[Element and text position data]
......

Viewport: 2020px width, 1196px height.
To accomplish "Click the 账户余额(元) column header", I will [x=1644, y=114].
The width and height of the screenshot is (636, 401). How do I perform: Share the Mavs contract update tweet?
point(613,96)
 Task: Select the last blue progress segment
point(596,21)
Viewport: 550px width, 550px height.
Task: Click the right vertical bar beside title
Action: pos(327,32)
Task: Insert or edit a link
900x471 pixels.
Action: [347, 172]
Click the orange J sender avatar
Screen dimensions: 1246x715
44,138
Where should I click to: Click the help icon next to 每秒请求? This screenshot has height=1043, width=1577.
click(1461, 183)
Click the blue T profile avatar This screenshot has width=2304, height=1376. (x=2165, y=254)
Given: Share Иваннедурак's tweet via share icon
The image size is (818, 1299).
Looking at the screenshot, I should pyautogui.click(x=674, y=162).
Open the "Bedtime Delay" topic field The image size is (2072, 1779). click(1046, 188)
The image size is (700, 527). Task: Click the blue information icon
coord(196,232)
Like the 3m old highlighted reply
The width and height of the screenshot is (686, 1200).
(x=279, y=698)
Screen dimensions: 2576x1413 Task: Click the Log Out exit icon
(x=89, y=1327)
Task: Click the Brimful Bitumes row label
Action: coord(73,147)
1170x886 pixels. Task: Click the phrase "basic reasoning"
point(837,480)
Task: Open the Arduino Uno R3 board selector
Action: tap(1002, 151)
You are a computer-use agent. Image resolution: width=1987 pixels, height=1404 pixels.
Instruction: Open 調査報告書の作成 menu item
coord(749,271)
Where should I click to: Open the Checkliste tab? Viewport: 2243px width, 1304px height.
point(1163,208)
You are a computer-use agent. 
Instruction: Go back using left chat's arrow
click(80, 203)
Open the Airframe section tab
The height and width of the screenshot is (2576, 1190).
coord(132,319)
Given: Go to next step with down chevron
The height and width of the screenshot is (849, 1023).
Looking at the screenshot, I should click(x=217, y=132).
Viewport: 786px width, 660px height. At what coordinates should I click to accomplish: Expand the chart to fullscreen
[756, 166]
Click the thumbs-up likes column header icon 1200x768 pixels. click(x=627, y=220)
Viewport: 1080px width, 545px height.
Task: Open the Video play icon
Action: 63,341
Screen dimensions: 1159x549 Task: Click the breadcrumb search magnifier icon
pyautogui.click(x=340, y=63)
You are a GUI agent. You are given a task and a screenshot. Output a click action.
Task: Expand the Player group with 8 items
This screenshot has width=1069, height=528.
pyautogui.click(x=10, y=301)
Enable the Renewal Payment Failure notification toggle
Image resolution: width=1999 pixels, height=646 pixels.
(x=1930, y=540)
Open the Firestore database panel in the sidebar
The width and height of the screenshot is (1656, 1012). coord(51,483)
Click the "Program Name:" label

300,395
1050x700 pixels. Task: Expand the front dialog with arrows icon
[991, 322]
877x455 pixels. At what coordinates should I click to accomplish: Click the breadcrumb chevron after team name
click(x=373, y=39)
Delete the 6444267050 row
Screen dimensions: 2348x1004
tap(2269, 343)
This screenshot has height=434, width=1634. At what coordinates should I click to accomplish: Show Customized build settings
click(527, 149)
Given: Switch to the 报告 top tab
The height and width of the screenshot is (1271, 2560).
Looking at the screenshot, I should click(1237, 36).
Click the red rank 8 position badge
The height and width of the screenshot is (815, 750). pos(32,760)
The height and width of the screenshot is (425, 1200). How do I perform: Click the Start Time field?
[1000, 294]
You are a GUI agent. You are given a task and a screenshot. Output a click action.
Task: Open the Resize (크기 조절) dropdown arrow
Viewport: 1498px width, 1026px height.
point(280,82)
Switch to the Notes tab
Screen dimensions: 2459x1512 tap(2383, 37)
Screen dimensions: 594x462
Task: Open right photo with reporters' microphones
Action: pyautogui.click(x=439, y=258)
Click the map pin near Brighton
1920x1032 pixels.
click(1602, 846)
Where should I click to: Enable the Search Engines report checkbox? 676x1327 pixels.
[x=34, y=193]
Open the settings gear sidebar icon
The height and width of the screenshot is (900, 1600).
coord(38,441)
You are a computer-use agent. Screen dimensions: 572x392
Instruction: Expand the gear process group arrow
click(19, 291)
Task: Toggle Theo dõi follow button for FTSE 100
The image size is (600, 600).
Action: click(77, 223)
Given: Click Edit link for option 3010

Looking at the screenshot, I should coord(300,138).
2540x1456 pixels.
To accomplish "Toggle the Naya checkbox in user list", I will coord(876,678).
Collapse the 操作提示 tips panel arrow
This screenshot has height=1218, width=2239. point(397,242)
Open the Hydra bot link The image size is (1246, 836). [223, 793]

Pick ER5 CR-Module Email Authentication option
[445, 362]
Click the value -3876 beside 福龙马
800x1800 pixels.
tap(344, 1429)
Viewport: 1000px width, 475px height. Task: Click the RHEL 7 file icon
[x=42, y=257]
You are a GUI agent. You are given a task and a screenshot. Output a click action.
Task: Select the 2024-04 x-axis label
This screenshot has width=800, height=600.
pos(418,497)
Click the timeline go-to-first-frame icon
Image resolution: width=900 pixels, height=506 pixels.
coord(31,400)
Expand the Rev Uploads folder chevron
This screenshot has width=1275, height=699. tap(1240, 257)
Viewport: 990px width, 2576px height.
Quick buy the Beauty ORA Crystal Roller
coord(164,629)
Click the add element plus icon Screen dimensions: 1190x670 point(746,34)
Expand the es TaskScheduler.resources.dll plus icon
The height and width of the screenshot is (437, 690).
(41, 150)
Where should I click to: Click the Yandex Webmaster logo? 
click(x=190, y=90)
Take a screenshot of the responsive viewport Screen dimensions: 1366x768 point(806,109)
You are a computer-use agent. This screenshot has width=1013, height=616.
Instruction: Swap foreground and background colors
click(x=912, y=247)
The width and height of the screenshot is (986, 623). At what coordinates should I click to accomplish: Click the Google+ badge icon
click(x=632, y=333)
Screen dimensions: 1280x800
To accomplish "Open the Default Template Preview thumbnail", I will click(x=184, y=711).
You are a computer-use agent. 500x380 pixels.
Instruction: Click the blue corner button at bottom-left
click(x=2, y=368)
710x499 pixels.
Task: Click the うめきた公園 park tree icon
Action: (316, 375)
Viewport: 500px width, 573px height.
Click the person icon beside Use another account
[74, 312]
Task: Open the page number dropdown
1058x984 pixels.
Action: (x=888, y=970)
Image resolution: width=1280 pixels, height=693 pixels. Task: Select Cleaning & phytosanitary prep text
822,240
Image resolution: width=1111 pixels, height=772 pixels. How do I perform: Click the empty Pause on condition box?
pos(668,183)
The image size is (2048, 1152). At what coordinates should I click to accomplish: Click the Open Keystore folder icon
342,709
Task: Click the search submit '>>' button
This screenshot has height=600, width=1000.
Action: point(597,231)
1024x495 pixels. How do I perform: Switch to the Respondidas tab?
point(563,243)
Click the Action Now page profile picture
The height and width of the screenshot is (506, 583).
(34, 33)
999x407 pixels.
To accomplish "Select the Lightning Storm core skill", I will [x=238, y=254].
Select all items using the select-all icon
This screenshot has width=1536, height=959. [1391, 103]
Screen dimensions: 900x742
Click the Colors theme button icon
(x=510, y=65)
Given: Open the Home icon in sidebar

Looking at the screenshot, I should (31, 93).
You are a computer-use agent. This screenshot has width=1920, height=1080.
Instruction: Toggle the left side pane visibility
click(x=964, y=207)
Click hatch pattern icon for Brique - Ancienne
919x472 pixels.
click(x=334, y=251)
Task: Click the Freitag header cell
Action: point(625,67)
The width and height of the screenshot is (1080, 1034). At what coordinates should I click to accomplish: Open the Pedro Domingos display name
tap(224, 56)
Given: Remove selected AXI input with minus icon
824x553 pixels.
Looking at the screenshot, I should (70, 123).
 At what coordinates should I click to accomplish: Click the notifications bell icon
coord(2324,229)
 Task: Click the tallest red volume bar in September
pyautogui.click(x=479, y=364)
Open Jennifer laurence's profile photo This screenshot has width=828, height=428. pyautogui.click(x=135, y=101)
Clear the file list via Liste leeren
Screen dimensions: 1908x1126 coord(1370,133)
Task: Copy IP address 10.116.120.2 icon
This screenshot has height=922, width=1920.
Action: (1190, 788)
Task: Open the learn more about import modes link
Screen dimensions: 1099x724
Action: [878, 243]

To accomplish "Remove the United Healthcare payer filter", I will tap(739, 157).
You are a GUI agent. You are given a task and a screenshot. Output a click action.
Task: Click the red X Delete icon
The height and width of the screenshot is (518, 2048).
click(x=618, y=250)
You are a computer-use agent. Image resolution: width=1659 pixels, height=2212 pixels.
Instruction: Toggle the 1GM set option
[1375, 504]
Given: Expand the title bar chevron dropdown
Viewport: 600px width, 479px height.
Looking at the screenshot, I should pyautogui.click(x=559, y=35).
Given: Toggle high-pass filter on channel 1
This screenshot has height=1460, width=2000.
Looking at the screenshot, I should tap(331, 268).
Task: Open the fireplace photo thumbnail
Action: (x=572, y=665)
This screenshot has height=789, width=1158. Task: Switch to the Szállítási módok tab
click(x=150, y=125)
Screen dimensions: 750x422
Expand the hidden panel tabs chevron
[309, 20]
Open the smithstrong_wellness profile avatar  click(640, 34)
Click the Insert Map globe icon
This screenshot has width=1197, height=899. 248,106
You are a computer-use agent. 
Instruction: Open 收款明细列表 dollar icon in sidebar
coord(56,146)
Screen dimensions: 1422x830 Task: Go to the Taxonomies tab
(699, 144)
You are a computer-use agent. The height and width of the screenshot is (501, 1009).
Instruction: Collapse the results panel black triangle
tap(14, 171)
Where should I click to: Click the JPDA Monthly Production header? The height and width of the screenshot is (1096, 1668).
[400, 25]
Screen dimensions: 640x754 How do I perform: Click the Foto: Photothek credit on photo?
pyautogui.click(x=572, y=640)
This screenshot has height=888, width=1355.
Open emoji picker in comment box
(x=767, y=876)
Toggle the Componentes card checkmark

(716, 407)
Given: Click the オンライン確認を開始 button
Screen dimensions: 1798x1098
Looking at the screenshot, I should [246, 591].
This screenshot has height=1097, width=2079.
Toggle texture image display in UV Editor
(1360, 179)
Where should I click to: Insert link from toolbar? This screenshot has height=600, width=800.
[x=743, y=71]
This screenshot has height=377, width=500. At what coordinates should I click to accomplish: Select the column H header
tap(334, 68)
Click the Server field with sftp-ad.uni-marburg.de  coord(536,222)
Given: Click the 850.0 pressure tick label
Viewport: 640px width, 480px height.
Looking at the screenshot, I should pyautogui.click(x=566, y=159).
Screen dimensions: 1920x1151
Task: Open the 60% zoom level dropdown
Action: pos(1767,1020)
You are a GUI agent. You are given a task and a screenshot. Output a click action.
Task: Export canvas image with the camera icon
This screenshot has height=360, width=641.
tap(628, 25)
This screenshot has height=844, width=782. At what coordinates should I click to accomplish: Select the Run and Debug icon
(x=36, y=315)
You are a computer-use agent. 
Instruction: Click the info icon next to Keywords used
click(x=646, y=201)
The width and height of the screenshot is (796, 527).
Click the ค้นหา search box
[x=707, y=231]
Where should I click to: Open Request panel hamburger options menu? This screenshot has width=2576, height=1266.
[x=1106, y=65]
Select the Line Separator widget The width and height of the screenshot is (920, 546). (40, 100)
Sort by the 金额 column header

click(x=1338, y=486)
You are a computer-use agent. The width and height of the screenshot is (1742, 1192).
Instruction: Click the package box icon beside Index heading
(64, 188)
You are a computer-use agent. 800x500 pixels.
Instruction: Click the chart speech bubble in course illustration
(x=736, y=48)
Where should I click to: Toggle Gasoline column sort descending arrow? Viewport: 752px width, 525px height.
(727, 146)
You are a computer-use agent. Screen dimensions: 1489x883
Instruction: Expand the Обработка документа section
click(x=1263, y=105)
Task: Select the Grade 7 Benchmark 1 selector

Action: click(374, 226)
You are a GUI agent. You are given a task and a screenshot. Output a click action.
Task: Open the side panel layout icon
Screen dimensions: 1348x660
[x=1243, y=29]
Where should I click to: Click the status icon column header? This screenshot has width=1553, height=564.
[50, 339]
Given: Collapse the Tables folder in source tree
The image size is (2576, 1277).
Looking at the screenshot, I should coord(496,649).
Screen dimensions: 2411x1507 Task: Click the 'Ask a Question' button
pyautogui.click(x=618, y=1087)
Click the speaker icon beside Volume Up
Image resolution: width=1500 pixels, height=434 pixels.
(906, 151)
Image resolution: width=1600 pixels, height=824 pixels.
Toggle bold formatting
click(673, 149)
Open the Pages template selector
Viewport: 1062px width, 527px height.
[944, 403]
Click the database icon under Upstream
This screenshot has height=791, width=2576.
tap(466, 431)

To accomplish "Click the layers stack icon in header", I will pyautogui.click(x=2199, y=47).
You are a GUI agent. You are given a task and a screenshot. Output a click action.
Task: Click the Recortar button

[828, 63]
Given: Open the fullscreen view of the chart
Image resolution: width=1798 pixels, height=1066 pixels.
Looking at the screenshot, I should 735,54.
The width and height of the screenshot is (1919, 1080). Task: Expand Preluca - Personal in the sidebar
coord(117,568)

......

**Instruction**
Arrange the items from the line containing "Viewport: 786px width, 660px" through the line containing "point(280,82)", inclusive, as a Markdown table with the columns "Row" and "Line". Skip blank lines.

**Exercise result**
| Row | Line |
|---|---|
| 1 | Viewport: 786px width, 660px height. At what coordinates should I click to accomplish: Expand the chart to fullscreen |
| 2 | [756, 166] |
| 3 | Click the thumbs-up likes column header icon 1200x768 pixels. click(x=627, y=220) |
| 4 | Viewport: 1080px width, 545px height. |
| 5 | Task: Open the Video play icon |
| 6 | Action: 63,341 |
| 7 | Screen dimensions: 1159x549 Task: Click the breadcrumb search magnifier icon |
| 8 | pyautogui.click(x=340, y=63) |
| 9 | You are a GUI agent. You are given a task and a screenshot. Output a click action. |
| 10 | Task: Expand the Player group with 8 items |
| 11 | This screenshot has width=1069, height=528. |
| 12 | pyautogui.click(x=10, y=301) |
| 13 | Enable the Renewal Payment Failure notification toggle |
| 14 | Image resolution: width=1999 pixels, height=646 pixels. |
| 15 | (x=1930, y=540) |
| 16 | Open the Firestore database panel in the sidebar |
| 17 | The width and height of the screenshot is (1656, 1012). coord(51,483) |
| 18 | Click the "Program Name:" label |
| 19 | 300,395 |
| 20 | 1050x700 pixels. Task: Expand the front dialog with arrows icon |
| 21 | [991, 322] |
| 22 | 877x455 pixels. At what coordinates should I click to accomplish: Click the breadcrumb chevron after team name |
| 23 | click(x=373, y=39) |
| 24 | Delete the 6444267050 row |
| 25 | Screen dimensions: 2348x1004 |
| 26 | tap(2269, 343) |
| 27 | This screenshot has height=434, width=1634. At what coordinates should I click to accomplish: Show Customized build settings |
| 28 | click(527, 149) |
| 29 | Given: Switch to the 报告 top tab |
| 30 | The height and width of the screenshot is (1271, 2560). |
| 31 | Looking at the screenshot, I should click(1237, 36). |
| 32 | Click the red rank 8 position badge |
| 33 | The height and width of the screenshot is (815, 750). pos(32,760) |
| 34 | The height and width of the screenshot is (425, 1200). How do I perform: Click the Start Time field? |
| 35 | [1000, 294] |
| 36 | You are a GUI agent. You are given a task and a screenshot. Output a click action. |
| 37 | Task: Open the Resize (크기 조절) dropdown arrow |
| 38 | Viewport: 1498px width, 1026px height. |
| 39 | point(280,82) |